銀行員を辞めて歌手を目指したのが71年。
初のシングルをリリースしたのが74年。
アルバム・デビューの時点で既に26歳と、かなり遅咲きだった。

しかし長い下積みを経たパット・ベネター、そのパワーとテクニックを兼ね備えた歌唱でたちまちスターになる。
そんな彼女に初のグラミー賞をもたらしたのがこの『CRIMES OF PASSION』。
プロデュースは当時のヒット・メーカー、キース・オルセン。
とにかくパワフル。
その上テクニカルで、何でも歌えちゃう。
『IN THE HEAT OF THE NIGHT』ではTHE ALAN PARSONS PROJECT(!)のカヴァー、『PRECIOUS TIME』ではPAUL REVERE & THE RAIDERS(!)のカヴァー。
ところがハード・ロック寄りのパワフルな女性シンガーというイメージを崩さないまま、器用貧乏にならない器用さで何でも歌いこなす、とんでもない実力の持ち主だった。

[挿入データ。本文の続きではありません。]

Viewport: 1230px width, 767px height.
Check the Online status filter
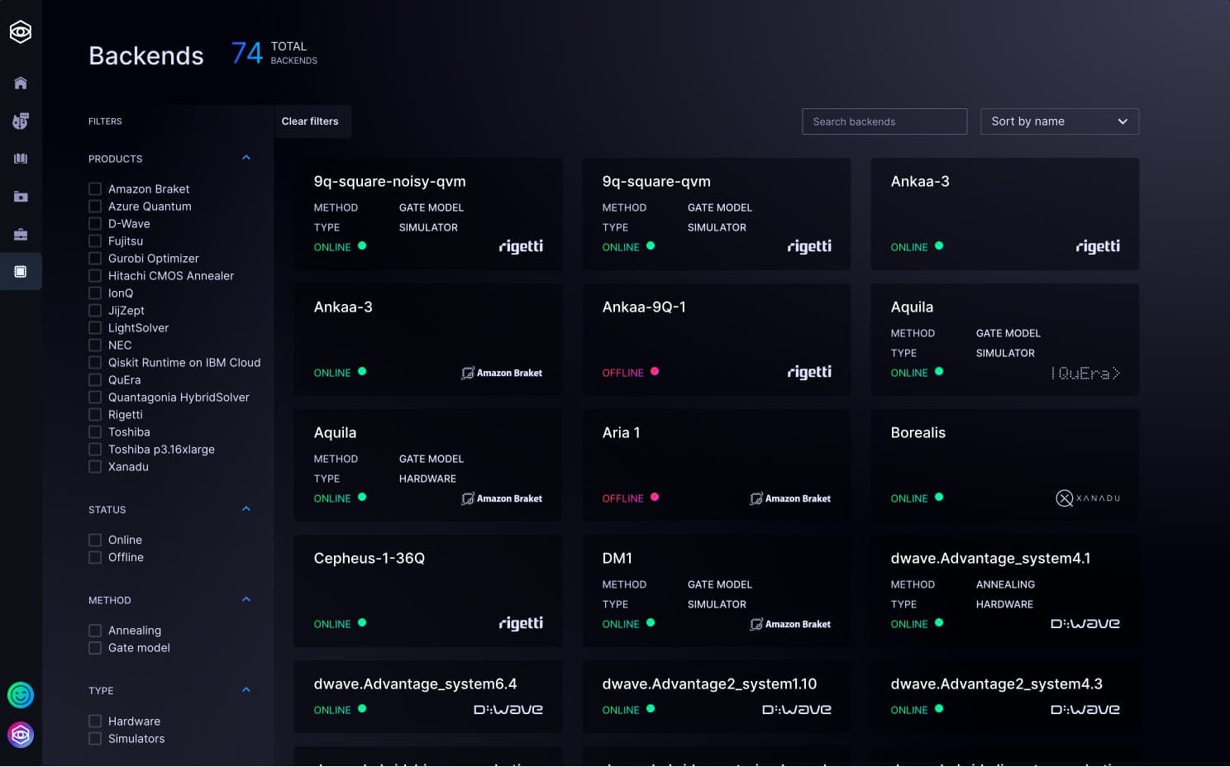95,539
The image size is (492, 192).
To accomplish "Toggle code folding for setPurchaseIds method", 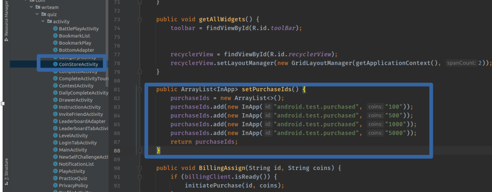I will (140, 90).
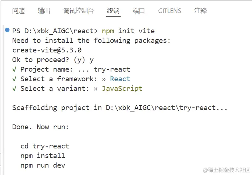Click the checkmark beside Project name

pos(14,69)
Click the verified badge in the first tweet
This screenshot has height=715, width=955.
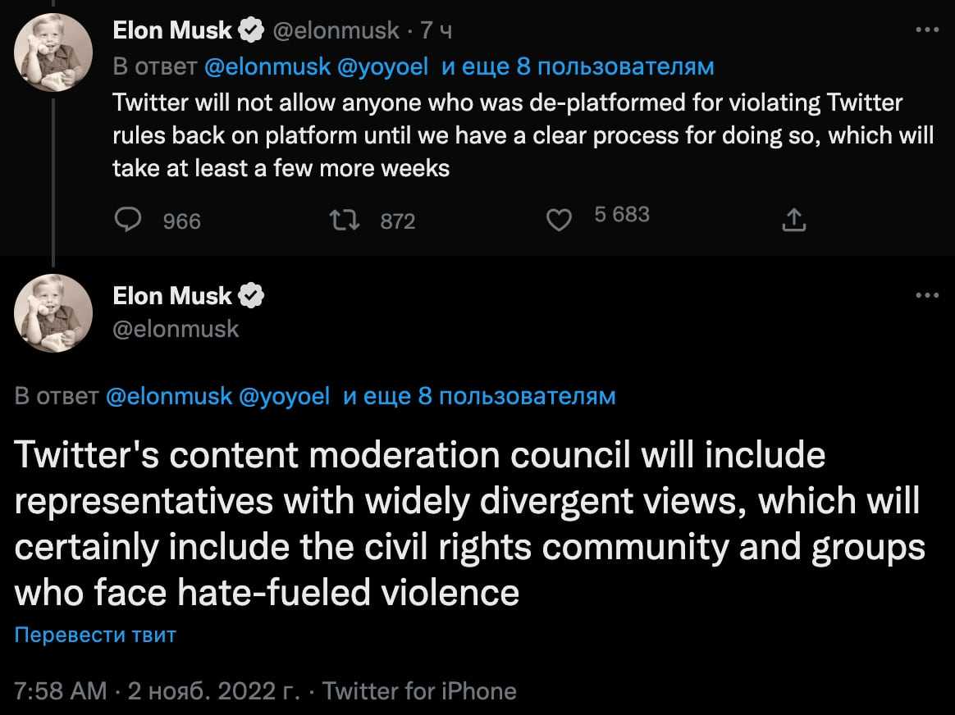pyautogui.click(x=250, y=30)
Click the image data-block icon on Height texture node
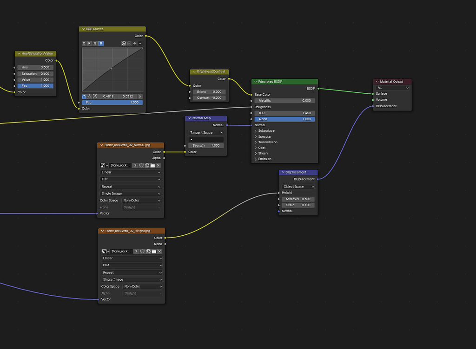This screenshot has width=476, height=349. [104, 251]
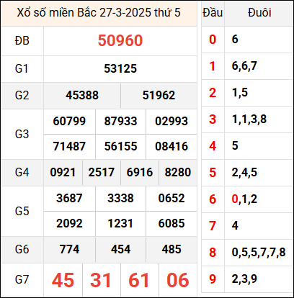Click G7 red number 06
This screenshot has width=294, height=298.
point(178,280)
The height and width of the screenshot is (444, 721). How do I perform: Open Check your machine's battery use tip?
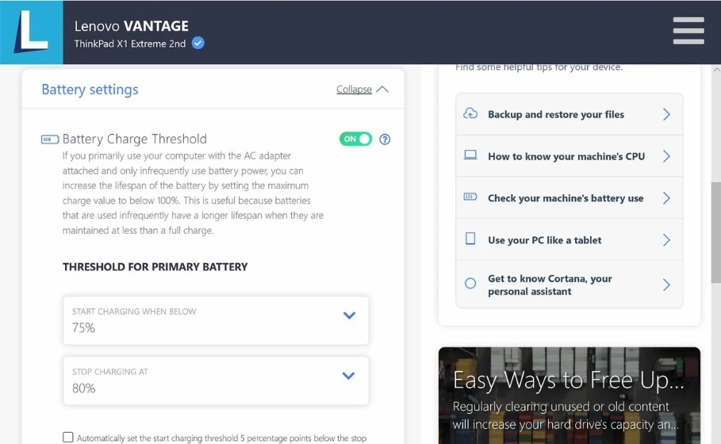pyautogui.click(x=569, y=198)
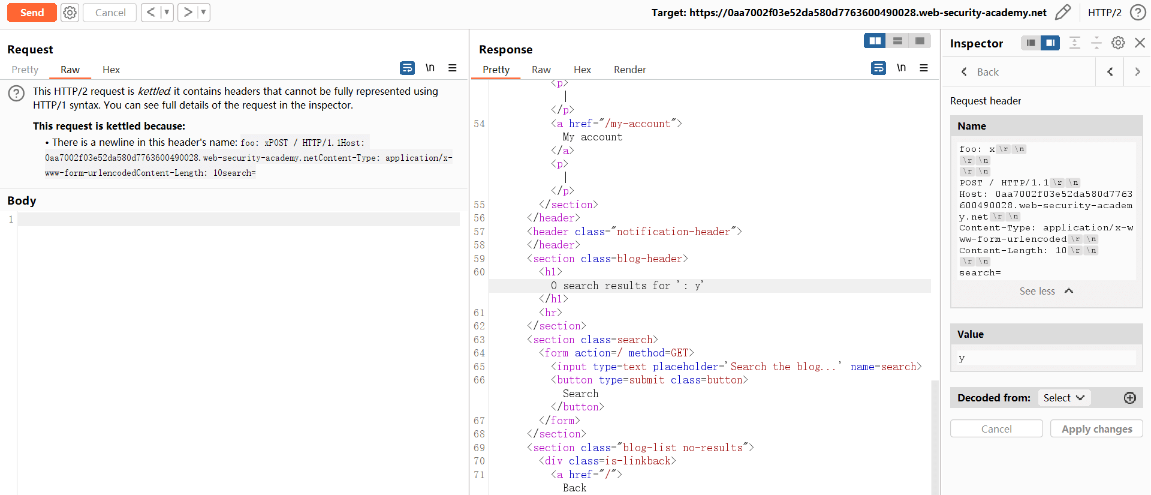Toggle non-printable characters in Response panel

(901, 68)
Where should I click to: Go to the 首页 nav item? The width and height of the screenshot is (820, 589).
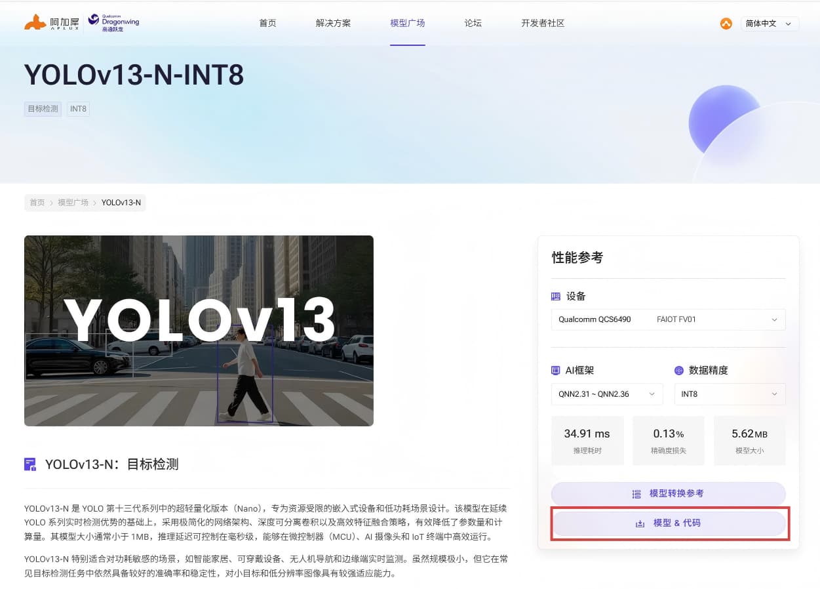[x=267, y=23]
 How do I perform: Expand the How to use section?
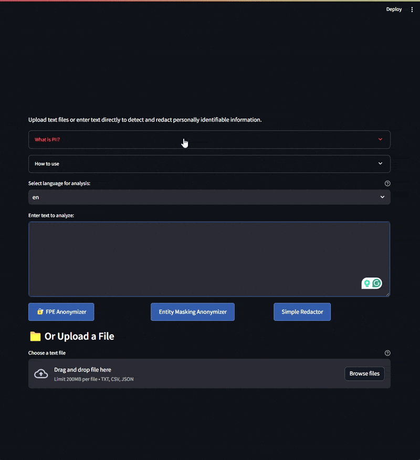click(209, 163)
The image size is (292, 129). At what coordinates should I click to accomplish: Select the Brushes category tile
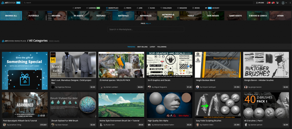click(56, 16)
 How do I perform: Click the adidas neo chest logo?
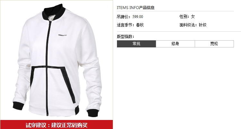tap(63, 35)
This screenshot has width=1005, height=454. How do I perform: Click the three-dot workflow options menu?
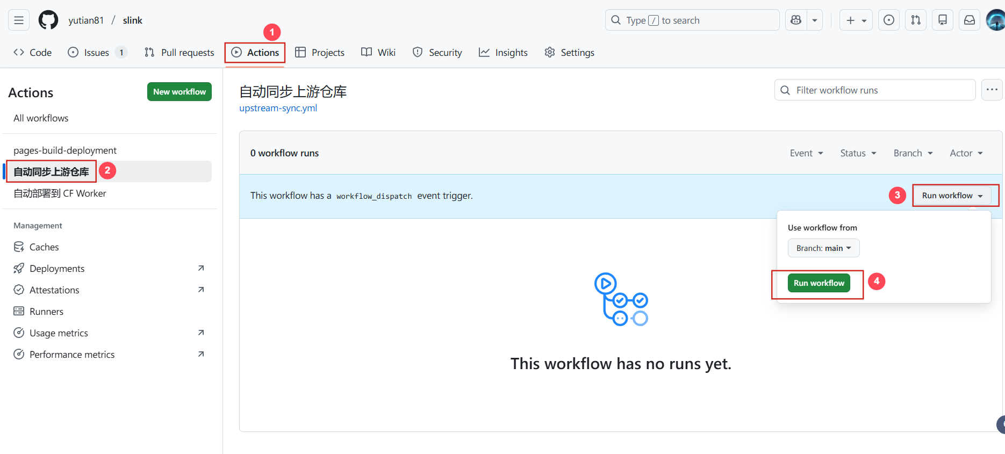click(x=992, y=90)
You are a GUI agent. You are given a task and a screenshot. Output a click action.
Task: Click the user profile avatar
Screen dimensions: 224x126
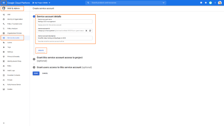[220, 3]
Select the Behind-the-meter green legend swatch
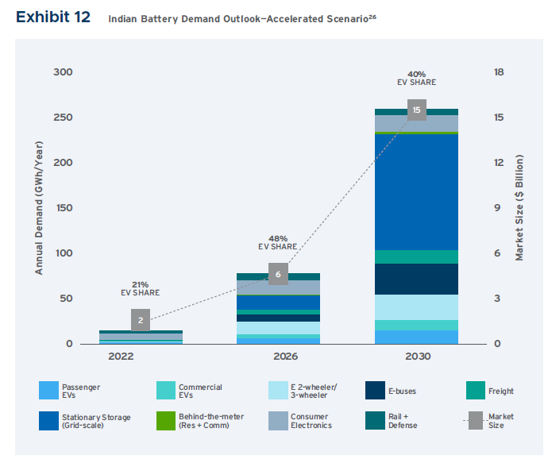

『CRIMES OF PASSION』では、なんとケイト・ブッシュの「Wuthering Heights」(!!)をカヴァー。
しかもケイトのオリジナルとまるっきり違ったアレンジで(そりゃそうだ、バックはリック・デリンジャー周辺の、本当に生粋のアメリカン・ロックな人たちばかり)、見事に自分のモノにしている。
すげえ。
このアルバムからは「Hit Me With Your Best Shot」以外にも、「You Better Run」(全米42位)、「Treat Me Right」(全米18位)という小ヒット/中ヒットが生まれている。

その後パット・ベネターのサウンドはポップさを増し。
「Invincible」(全米10位)のヒットを生んだ『SEVEN THE HARD WAY』(1985年:全米26位)以降は30年以上まったくチェックしていなかったのだが。
2003年の『GO』(全米187位)を最後にアルバムこそ出していないものの、彼女は65歳の現在も精力的なツアーを続けているという。